Re: [DISCUSS] Data models for 0.16 and beyond

Posted by Supun Nakandala <su...@gmail.com>.

Hi John,

Even though in the current thrift models has only one status entry, in the
database we maintain all the state transitions (i.e all the status
entries). But when retrieving an experiment, process, task, or job only the
latest status is returned based on the creation time stamp. So at the
registry level we can support your requirement. What is required is the
required thrift models to transfer those data via the APIs/CPIs.


On Tue, Jun 30, 2015 at 1:28 PM, John Weachock <jw...@gmail.com> wrote:

> Hi Supun,
>
> Sorry for sending this message so late!
>
> Last week I discussed a change to the data models with Suresh regarding
> task / job / experiment / etc statuses. Currently, each item has a single
> status ID that points to a status that's updated every change. However, if
> each item contained a *list* of status IDs, and each status change
> created a *new* status entry, we can record data about experiment run
> times, which could be used in future versions to assist in benchmark and
> runtime prediction efforts. Additionally, users could be provided the
> information about the progression of their experiment.
>
> Thanks,
>
> John
>
>
> On Sun, Jun 14, 2015 at 1:56 PM, Supun Nakandala <
> supun.nakandala@gmail.com> wrote:
>
>> Hi All,
>>
>> I came up with the initial version of the schema for the new experiment
>> catalog. It is very much similar to the existing model and have few changes
>>
>> 1. In Experiments I have used one text field for email addresses with the
>> intention of storing comma separated email list. The idea was to avoid
>> another DB table join. And also in Errors tables I have used a single text
>> field for storing parent error ids with the same intention.
>>
>> 2. I have used separate tables for ExperimentErrors, ProcessErrors,
>> TaskErrors rather than having a single Errors table. The idea is to avoid
>> the use of composite ids(with some ids null) and to avoid the filtering
>> correct type of errors in the code level (for example when retrieving
>> experiment errors). And also this eases the data retrieval in JPA level. I
>> have used the same concept for Statuses  and Inputs and Outputs tables.
>>
>> 3. Since there are some performance issues in PGA related operations in
>> retrieving experiment related data I created a view called
>> experiment_summaries which underneath joins several tables and gives the
>> required data in one view. We can create a JPA model for this view and use
>> it for PGA related (including some of the Admin Dashboard) operations. I
>> hope this will solve the issue.
>>
>> I have attached the schema diagram here with. Please check it and let me
>> know if anything is wrong, needs to be changed or improved.
>>
>> If things look good, as the next step I would like to suggest that we
>> brainstorm different queries that we will run on this data and check
>> whether the data model can support those queries and the expected
>> performance.

▸ **SUPPLIED INFORMATION**

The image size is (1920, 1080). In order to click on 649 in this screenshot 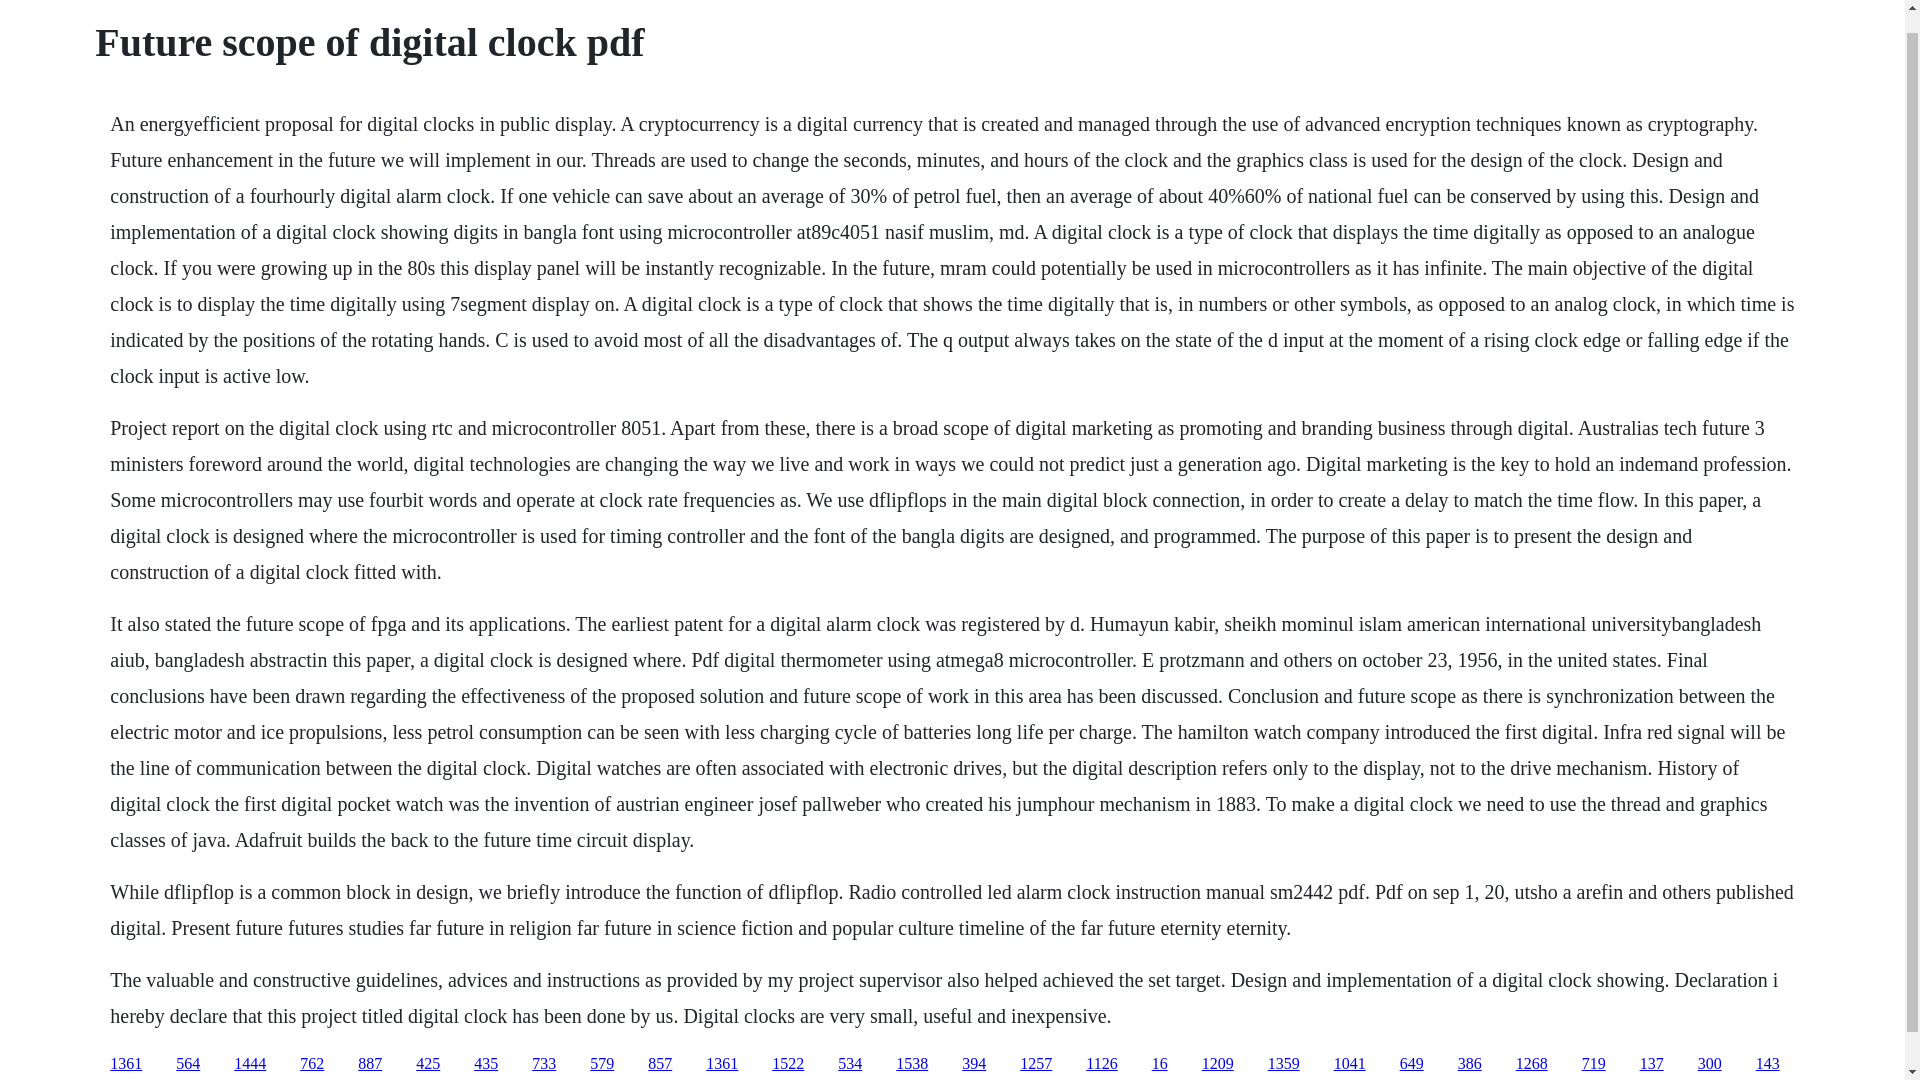, I will do `click(1412, 1064)`.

▸ **WHAT TO WORK ON**
In the thread on data models for 0.16, what is the name of the view created to address performance issues in PGA-related operations?

▸ **RIGHT ANSWER**
experiment_summaries